I think baseball is America's most moralistic sport. One strike against the game's moral underpinnings and you're out. That's why Shoeless Joe and Charley Hustle are on the outside looking in.
Personally, I don't think McGwire was a transformative player. Take away steroids, starting around '93 or so, and what's left on his
stat sheet that screams "Hall of Fame"?
A great rookie season, and some very good follow-ups, disrupted by injuries. Everything after that is juiced.
Bonds disgraced the game, and the game won't forgive him for that. Never mind that he was
baseball's best player from 1990 until he got older and the juicers started distorting the stat sheets in the late '90s.
He had a HOF career, but I don't think he'll ever get close to being part of the decor.
Clemens?
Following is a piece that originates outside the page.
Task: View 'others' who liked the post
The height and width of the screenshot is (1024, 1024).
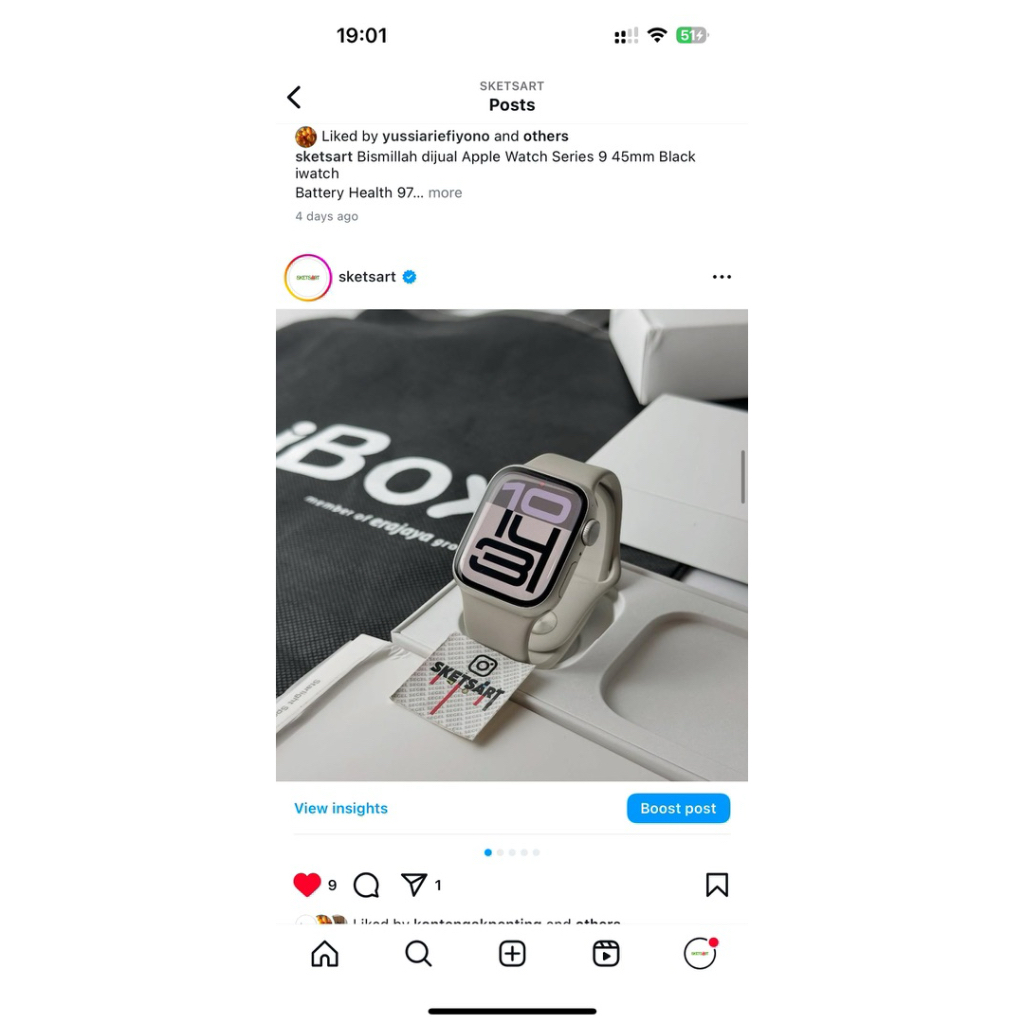Action: tap(546, 136)
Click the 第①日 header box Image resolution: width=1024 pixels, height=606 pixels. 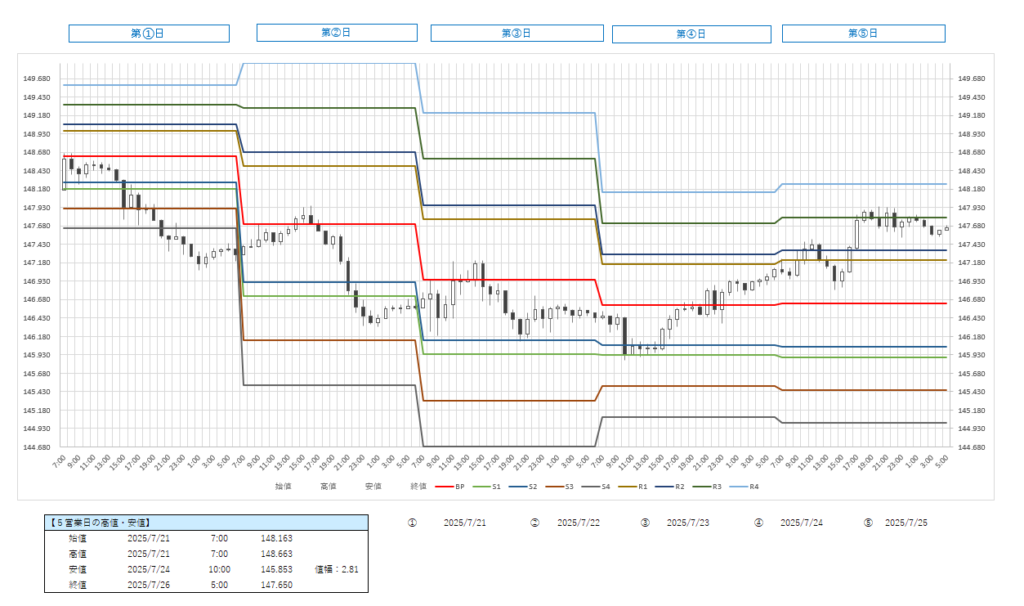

I think his HOF case would have to be built before 1997. If he's a HOFer
from '84 to '96, with his three CYAs and MVP, then okay, he was headed for the Hall.
But anything from '97 on is tainted, and even if it weren't, perjury is the deal-breaker. I think he goes onto the scrap heap with McGwire, Sosa, and Palmeiro, even though he may fit better into the Bonds category of the superstar who became too super.
Fly too close to the sun, and the wax holding your wings together will melt. Every fucking time.
A-Rod, on the other hand, probably gets into the HOF, as long as he never gets caught again. Being one name on a list of 104, and then admitting it and apologizing, is worlds away from telling Congress to lick your atrophied scrotum.